[Stoves] TLUD before 1985 needs documentation

Paul S. Anderson psanders at ilstu.edu
Wed Jan 19 11:58:00 CST 2011


Dear Crispin,

I respectfully request proper and adequate documentation to support  
your statement.
>> There is a company in Turkey called SILVER that makes TLUD stoves  
>> and has been doing so since 1958.

I found something that might relate, but certainly does not  
substantiate being TLUD combustion technology:

http://www.alibaba.com/countrysearch/TR/solid-stove.html

As the "unofficial self-appointed historian of all things TLUD", I  
state that data is needed not only of what those stoves are actually  
today, but what they were in the pre-1985 period.

We will gladly acknowledge prior-art (so far, nothing before 1985), or  
truly independent development (as is the case with Paal Wendelbo's  
Peko Pe), but only when the evidence is in hand.

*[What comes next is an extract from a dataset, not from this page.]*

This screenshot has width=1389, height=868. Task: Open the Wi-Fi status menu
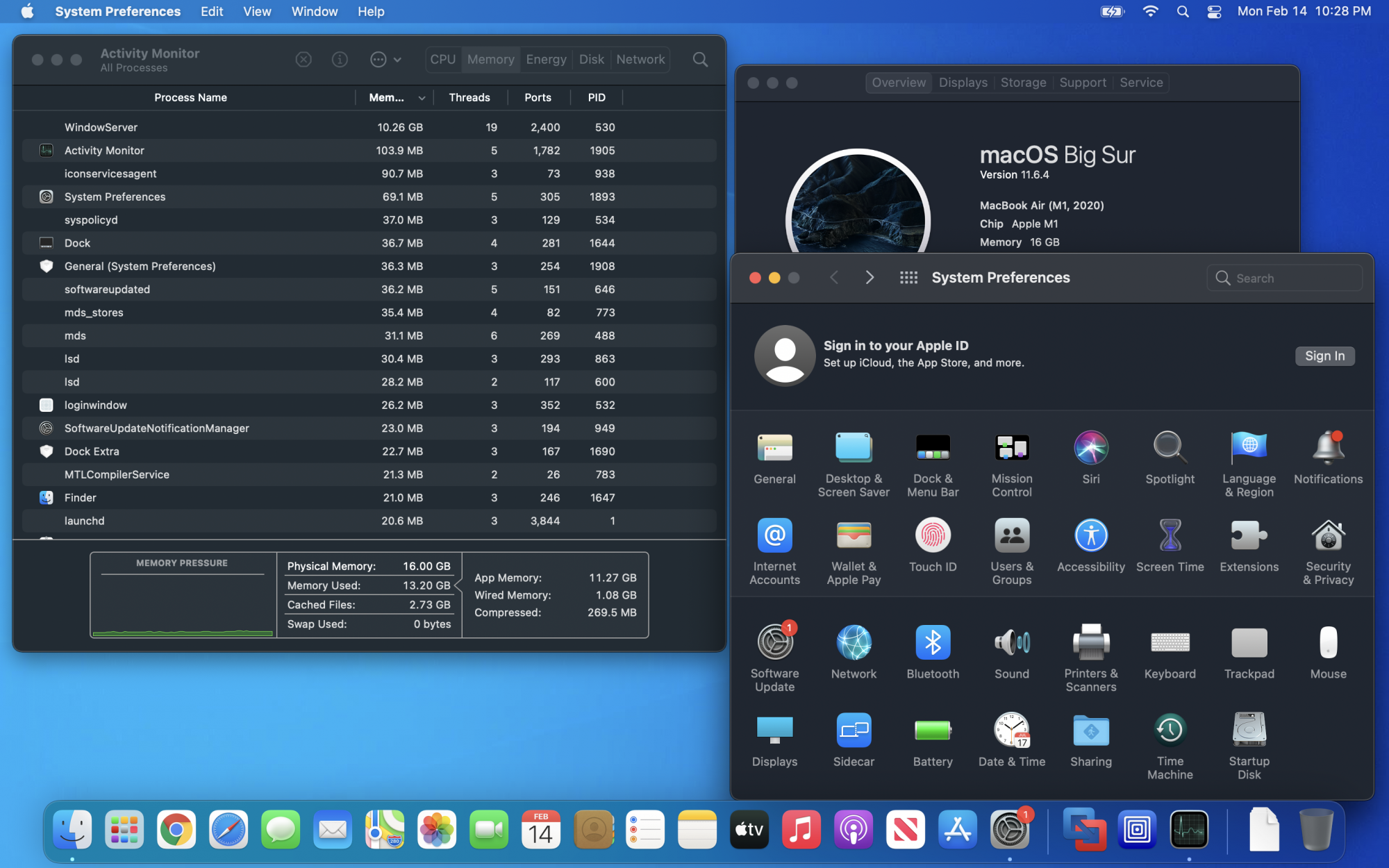[x=1150, y=12]
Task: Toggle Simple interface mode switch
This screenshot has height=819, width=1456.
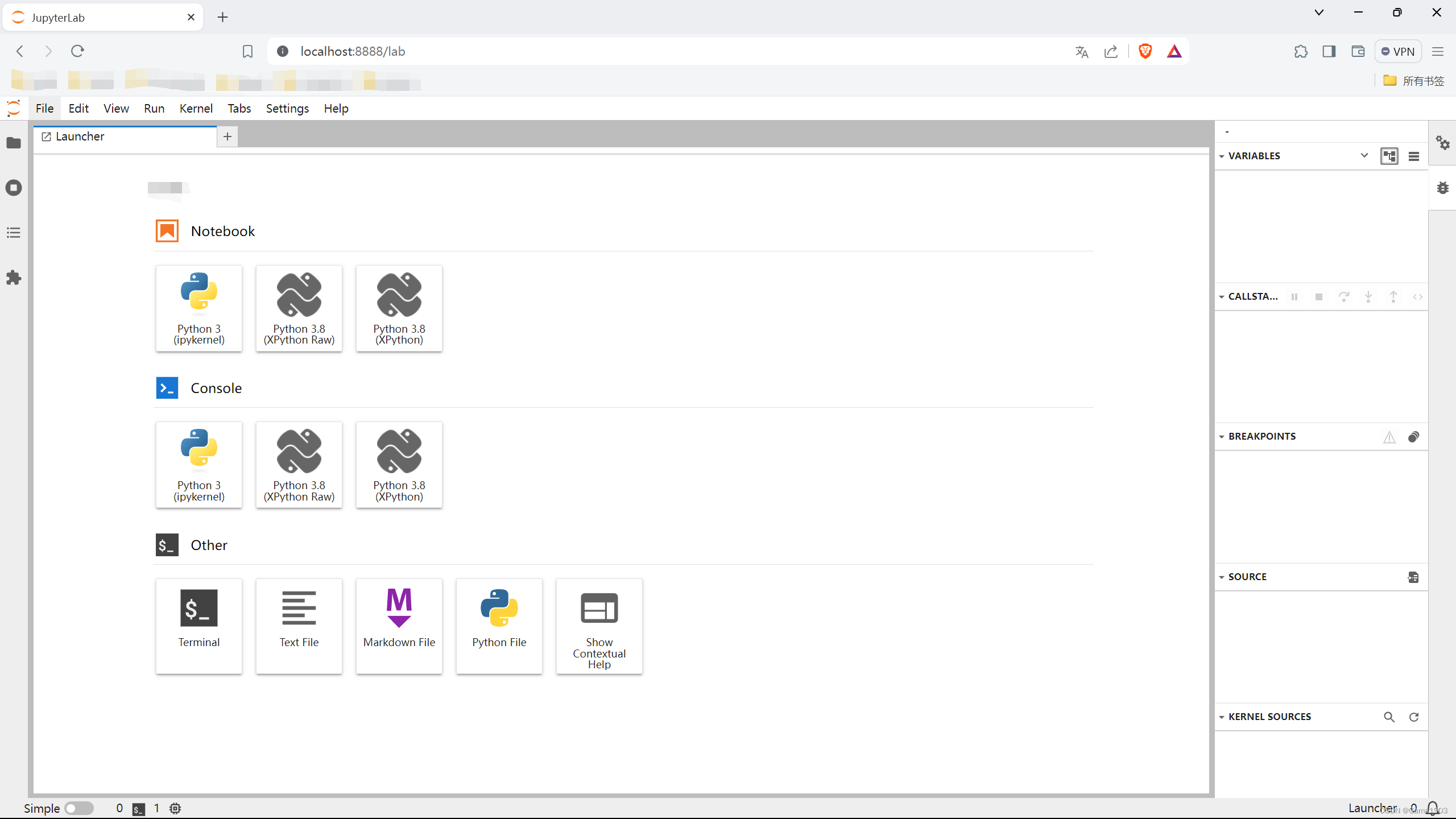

We are all busy, and I do not expect a fully researched response  
immediately, so in the mean time let's not propagate rumors or  
incomplete analyses.

Note:  The defining characteristic of the TLUD gasifiers is the  
"migrating pyrolysis front" (could be called the MPZ), and not the  
fact that some stove has upward moving air (most do) and the initial  
fire is at the top of the fuel pile (as could be done in many common  
stove devices, but with poor results on emissions).

-- 
Paul S. Anderson, PhD
Known to some as:  Dr. TLUD    Doc    Professor
Phone (USA): 309-452-7072   SKYPE: paultlud   Email: psanders at ilstu.edu


> On Jan 18, 2011, at 7:03 PM, Crispin Pemberton-Pigott wrote:
>
>> There is a company in Turkey called SILVER that makes TLUD stoves  
>> and has been doing so since 1958. I am in fact reprocessing a test  
>> done in December on one of them, not the smallest version. It peaks  
>> three times at 24 kW during the burn. It behaves badly and needs  
>> better secondary air which I found easy to add. They it was really  
>> good.  I think they had never had a test done before, certainly not  
>> one with gases and PM.  Lots of potential with small modifications.
>>
>> So TLUD is not all that new I guess. It keeps getting rediscovered  
>> because it is a good system at least for some applications.